Franklin Templeton Thoughts: UK 2021 Equity Prospects Brighten

After grappling with the impacts of a global pandemic and the continued Brexit overhang in 2020, the Franklin UK Equity Team outlines how the removal of these uncertainties in the United Kingdom could bring brighter investment prospects in the year ahead.

Even if investors could accurately predict events, 2020 has proven once again that predicting market movements based on this foresight is near impossible. However, this doesn’t mean that we should abandon our investing principles; we should remain vigilant to what we believe the market is factoring in and be nimble enough to adapt to a dynamic environment.

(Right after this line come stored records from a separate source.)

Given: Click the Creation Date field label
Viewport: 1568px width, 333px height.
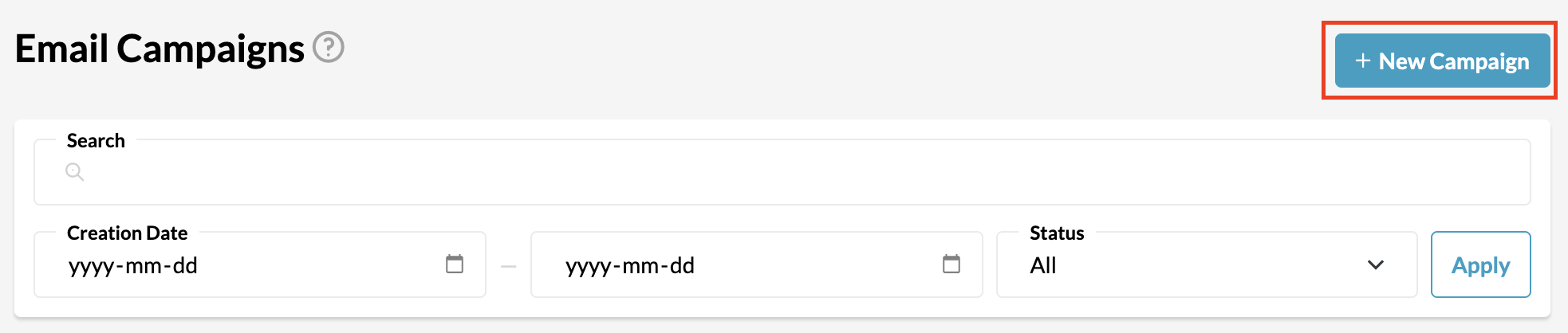Looking at the screenshot, I should 128,233.
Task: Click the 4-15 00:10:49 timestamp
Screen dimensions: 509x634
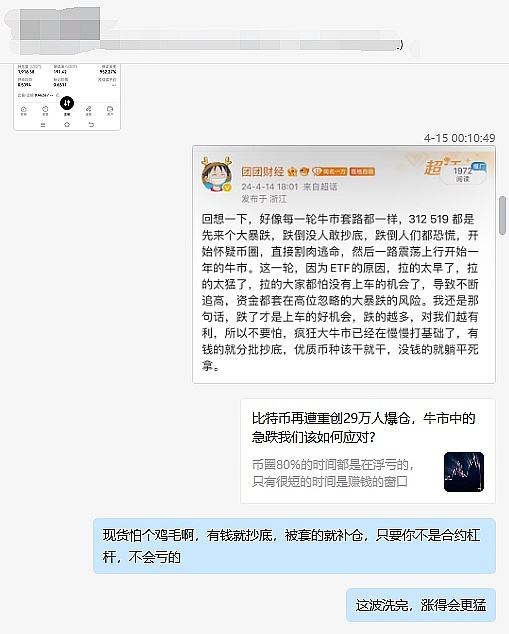Action: point(459,138)
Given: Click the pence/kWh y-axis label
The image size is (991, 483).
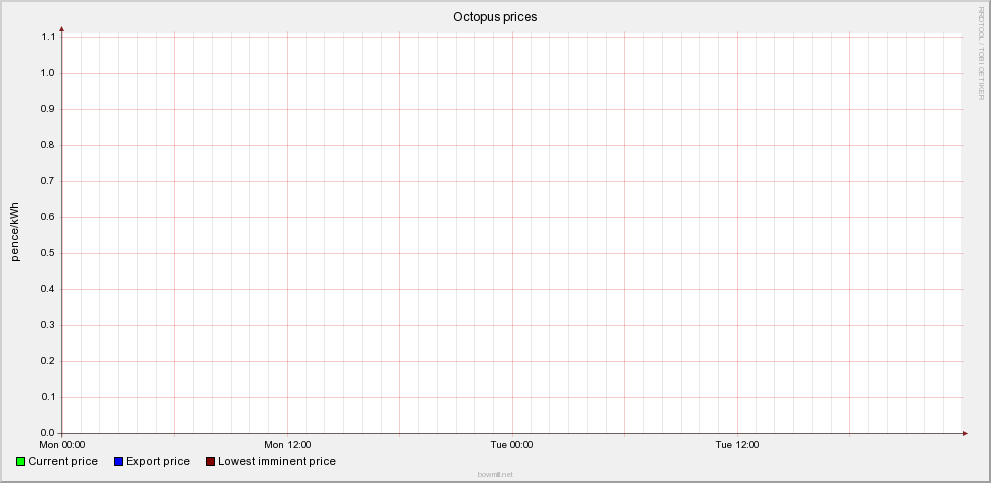Looking at the screenshot, I should coord(15,232).
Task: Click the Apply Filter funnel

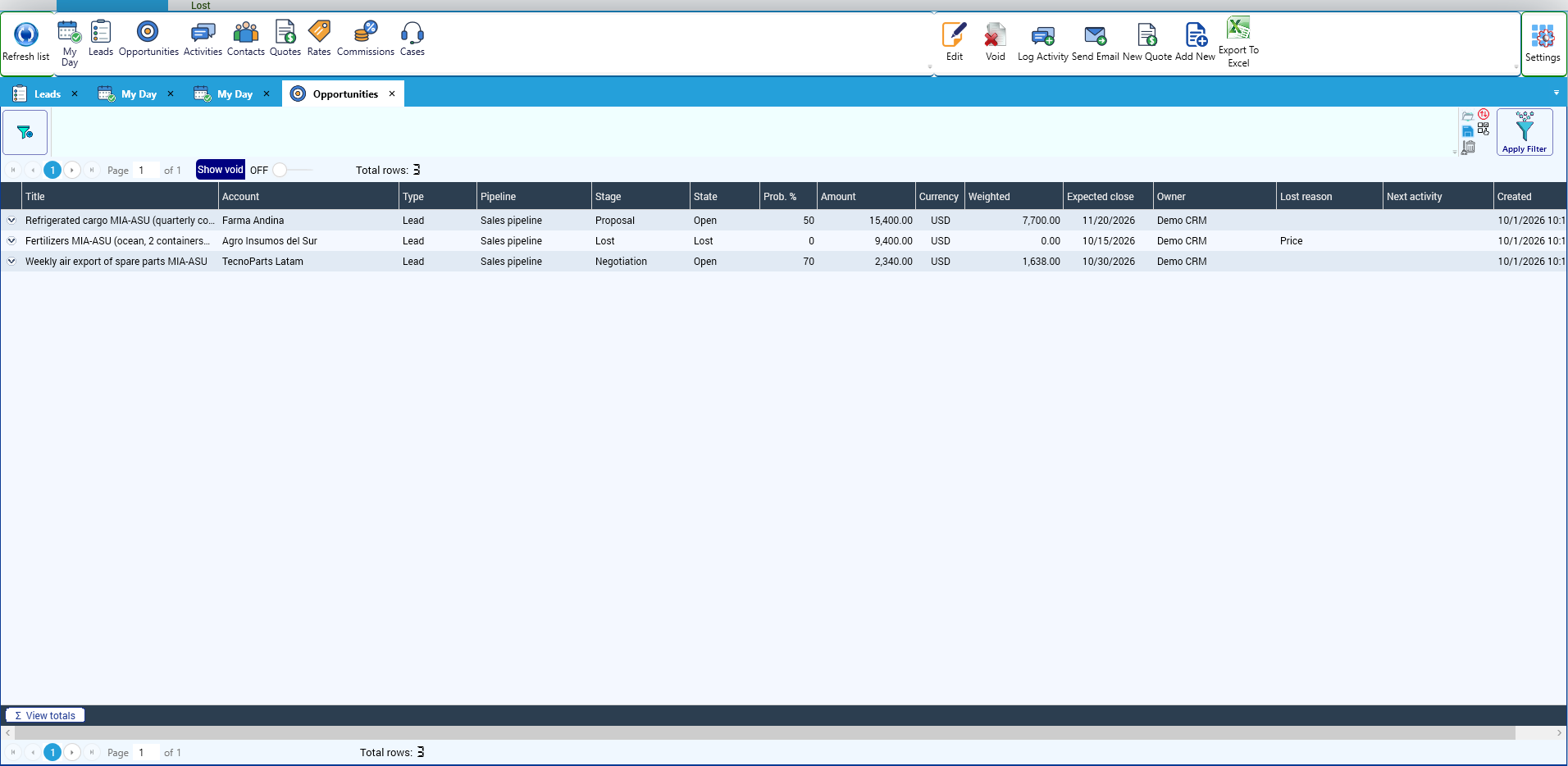Action: tap(1525, 132)
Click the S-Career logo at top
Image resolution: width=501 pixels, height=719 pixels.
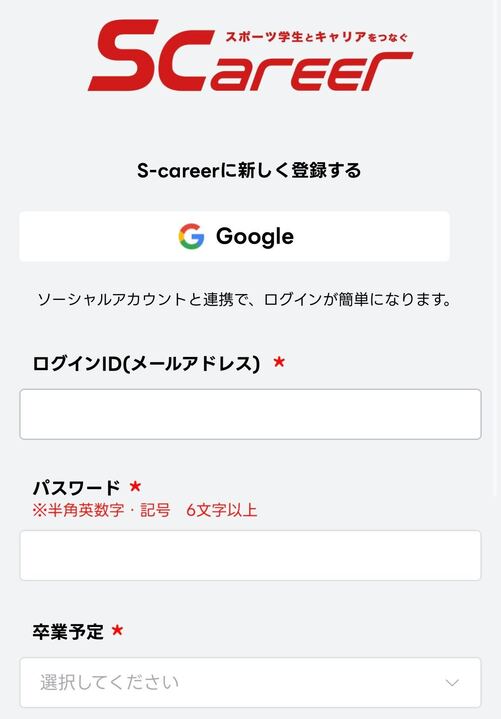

Below outlines some of the important events and milestones that we see on the horizon for a UK-based investor in 2021.

  • Synchronised global economic growth will likely be a feature for at least the next year as mobility restrictions are eased and demand improves. It is not often that global growth is predicted to reach mid-single digits for two consecutive years—as some forecasts show for 2021 and 2022 —so this should provide a supportive backdrop to risk assets. Furthermore, with the adoption of technology across vast swathes of the global economy in 2020 due to the pandemic, there is potential for productivity improvements to become embedded and enhance the long-run rate of growth. Once the uncertainty around Brexit is removed, we could see UK gross domestic product (GDP) grow by levels not seen since the 1970s. The economic out-turn domestically in 2021 is likely to be particularly pronounced on a relative basis due to statistical quirks in the data. The calculation methods employed in the United Kingdom appear to have exaggerated the 2020 economic decline and should correspondingly boost the 2021 rebound.
  • With the United Kingdom stealing a march on vaccine approvals and more set to be approved in the coming weeks, we are likely to see COVID-19-related mortality drop significantly in the coming weeks. The vaccination programme is prioritising the roughly 10 million people who are either over the age of 75 or work in health or social care. To put this in perspective, roughly 75% of the reported COVID-19 deaths in the United Kingdom have been in the over- 75 age category. The effect this fall in daily reported deaths will have on sentiment and behaviour, as well as government restrictions, remains difficult to predict, but will be a key element as to how the economic benefits play out. Despite dramatic increases in unemployment globally, the United Kingdom has had relative success in at least delaying job losses through job support schemes. As a result, layoffs across various cohorts over the age of 25 have been limited. Consequently, we have seen a dramatic increase in savings levels this year, with the savings ratio peaking at 29%. This puts the UK consumer in good stead to spend as the travel, hospitality and leisure sectors reopen. Housing data has confounded any expectations that we had at the beginning of the pandemic. Average house prices have reached record highs, with transactions reaching levels not seen since 2007. Clearly, the stamp duty relief that was introduced this year has been the driving force behind this, coupled with the dramatic fall in interest rates. With the stamp duty relief measures expiring in March, a short-term hiatus is anticipated. Yet, there is a huge cohort of ‘reluctant renters’ who would be financially better off on a monthly basis if they could get onto the housing ladder. This factor, combined with continued undersupply and a government impetus to help first-time buyers, means we remain positive on the UK housebuilding sector despite short-term uncertainty.
  • With a strong slate of potential listings, the run of form for initial public offerings (IPOs) is set to continue into 2021. From a year of corporations raising capital for defensive purposes, this signifies a change in risk appetite for businesses. Shareholder distributions will also be back on the agenda as suspended dividends in many areas are expected to return.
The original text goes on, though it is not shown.